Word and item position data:
# # # # #
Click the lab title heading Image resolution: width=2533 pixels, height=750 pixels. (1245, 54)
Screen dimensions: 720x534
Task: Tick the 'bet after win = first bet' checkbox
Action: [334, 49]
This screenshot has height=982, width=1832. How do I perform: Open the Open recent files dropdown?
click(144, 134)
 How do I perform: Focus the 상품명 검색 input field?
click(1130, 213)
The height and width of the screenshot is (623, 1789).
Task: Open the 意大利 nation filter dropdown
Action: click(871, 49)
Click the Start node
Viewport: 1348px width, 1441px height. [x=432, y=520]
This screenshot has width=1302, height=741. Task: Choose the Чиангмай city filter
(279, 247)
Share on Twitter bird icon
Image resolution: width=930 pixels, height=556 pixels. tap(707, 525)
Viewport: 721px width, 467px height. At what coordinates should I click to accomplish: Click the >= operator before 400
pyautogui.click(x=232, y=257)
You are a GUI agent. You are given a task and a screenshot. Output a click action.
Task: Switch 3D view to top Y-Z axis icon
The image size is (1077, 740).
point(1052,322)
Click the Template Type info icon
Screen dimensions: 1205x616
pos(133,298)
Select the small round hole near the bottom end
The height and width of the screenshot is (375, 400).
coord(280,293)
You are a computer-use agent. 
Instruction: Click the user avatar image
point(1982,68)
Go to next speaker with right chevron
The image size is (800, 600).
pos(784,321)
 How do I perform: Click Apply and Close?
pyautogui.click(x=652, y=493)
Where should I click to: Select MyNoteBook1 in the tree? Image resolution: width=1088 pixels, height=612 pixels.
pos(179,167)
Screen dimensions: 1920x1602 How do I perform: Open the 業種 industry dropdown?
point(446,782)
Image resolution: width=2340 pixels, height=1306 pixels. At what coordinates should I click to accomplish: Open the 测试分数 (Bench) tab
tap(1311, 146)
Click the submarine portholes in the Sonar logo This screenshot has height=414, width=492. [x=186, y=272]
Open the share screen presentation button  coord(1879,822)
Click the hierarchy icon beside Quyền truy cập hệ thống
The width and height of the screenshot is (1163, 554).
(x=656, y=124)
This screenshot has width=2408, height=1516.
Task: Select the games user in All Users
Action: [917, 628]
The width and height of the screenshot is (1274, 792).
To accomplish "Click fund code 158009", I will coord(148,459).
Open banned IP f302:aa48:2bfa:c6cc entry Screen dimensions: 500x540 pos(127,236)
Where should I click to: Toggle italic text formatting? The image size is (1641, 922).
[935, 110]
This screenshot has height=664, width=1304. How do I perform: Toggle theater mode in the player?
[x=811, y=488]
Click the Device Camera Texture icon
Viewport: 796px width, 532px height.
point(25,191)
# # # # #
> Exercise prompt:
Reproduce the records from the start through the line containing "click(144, 134)", swapping "dropdown" for "menu" and leaving everything else unchanged. Give only that stretch.

> Output of the task:
Click the lab title heading Image resolution: width=2533 pixels, height=750 pixels. (1245, 54)
Screen dimensions: 720x534
Task: Tick the 'bet after win = first bet' checkbox
Action: [334, 49]
This screenshot has height=982, width=1832. How do I perform: Open the Open recent files menu?
click(144, 134)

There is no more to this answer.